When you spot the word "cuidar" in a line of the data below, copy that line.

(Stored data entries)
────────

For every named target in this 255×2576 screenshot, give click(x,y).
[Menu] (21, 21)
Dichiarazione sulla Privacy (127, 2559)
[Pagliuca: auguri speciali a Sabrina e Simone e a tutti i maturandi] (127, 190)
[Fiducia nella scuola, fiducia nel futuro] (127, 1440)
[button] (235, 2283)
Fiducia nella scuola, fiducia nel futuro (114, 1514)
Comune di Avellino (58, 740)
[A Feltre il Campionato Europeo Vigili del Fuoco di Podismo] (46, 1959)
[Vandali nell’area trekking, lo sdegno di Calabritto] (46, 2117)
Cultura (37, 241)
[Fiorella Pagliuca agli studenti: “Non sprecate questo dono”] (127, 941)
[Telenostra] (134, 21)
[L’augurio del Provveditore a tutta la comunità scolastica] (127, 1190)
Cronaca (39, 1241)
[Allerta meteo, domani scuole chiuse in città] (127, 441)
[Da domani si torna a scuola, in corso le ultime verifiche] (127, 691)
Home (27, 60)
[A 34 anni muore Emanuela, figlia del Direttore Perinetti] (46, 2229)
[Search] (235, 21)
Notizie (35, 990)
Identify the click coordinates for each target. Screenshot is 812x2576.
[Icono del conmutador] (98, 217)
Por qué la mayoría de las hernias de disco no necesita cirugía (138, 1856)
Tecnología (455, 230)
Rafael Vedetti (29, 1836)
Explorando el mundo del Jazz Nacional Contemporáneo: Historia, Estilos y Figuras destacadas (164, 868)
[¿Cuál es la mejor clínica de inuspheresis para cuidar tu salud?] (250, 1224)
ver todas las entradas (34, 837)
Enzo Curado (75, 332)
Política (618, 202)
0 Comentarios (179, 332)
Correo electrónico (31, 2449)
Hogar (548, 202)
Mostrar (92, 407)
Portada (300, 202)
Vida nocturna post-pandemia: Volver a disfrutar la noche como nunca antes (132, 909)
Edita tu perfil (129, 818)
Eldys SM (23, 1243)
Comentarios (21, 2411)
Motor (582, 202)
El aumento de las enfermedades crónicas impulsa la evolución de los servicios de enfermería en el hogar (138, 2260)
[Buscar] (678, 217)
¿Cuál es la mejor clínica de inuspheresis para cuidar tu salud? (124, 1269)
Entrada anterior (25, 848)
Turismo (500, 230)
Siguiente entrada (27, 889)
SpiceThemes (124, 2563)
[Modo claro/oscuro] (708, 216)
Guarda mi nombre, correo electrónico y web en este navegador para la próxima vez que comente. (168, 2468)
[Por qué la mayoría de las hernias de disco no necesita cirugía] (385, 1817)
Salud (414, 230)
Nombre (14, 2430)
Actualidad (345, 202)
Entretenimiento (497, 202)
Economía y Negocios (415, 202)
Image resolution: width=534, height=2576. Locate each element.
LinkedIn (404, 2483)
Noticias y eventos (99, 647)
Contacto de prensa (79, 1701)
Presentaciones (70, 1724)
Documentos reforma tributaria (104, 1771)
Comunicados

────────

**Exercise output**
[¿Cuál es la mejor clínica de inuspheresis para cuidar tu salud?] (250, 1224)
¿Cuál es la mejor clínica de inuspheresis para cuidar tu salud? (124, 1269)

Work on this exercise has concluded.